Therapeutic dosing for enoxaparin is 1mg/kg SC BID or 1.5mg/kg SC QD
How can you monitor if levels of LMWH are therapeutic?
Check anti-factor Xa levels
This is not as convenient as a PTT, but consider this in morbidly obese or pregnant patients, or if there have been issues with renal function.
What is fondaparinux?
A synthetic pentasaccharide that inhibits Factor Xa
Structurally, it looks like the antithrombin-binding portion of heparin. It is administered once daily, subcutaneously.
This should not be used in patients with severe renal insufficiency.
What if the patient has heparin-induced thrombocytopenia with thombosis?
The patient should be treated with direct thrombin inhibitors (argatroban or lepirudin). Warfarin treatment should be held until the disease process is controlled and the platelet count has normalized to avoid thrombotic complitcations and warfarin-induced skin necrosis.
Lepirudin is excreted by the kidneys and argatroban is metabolized by liver.
What is the risk of death from recurrent thromboembolism in patients treated for DVT?
0.4%
What is the risk of death from recurrent thromboembolism in patients treated for PE?
1.5%
What are indications for a vena caval filter?
Contraindications to anticoagulation
Major bleeding complications during anticoagulation
Recurrent DVT or PE while receiving adequate therapy
Retrievable filters can often be inserted... although often times they are forgotten to be removed!
The tide is beginning to turn against prophylactically placing IVC filters, but they may be recommended in select trauma patients.
When is thrombolytic therapy considered for management of PE?
If the PE is severe enough to cause cardiogenic shock or right ventricular dysfunction
There is no hard data to answer this question... surgical embolectomy may also be considered in certain cases of massive PE when conservative measures fail.
What is the overall mortality rate for PE?
15% at 3 months
What is the optimal duration of therapy for a DVT or PE
If it is secondary to a reversible risk factor, including the postoperative state, 3-6 months should be sufficient.

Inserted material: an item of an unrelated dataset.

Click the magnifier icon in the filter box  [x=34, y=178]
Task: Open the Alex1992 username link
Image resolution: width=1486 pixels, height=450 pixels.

If it is idiopathic or secondary to a documented hypercoagulable state, 6-12 months can be considered.
Patients with a DVT/PE secondary to cancer should be treated until their cancer has resolved, with a LMWH for whe first 3-6 months.
Patients with recurrent thromboembolisms may require indefinite therapy.
Late... SG
References:
Goldhaber SZ. Pulmonary Embolism. NEJM 339; 1998: 93-104.
Tapson VF. Acute Pulmonary Embolism. NEJM 358; 2008: 1037-1052.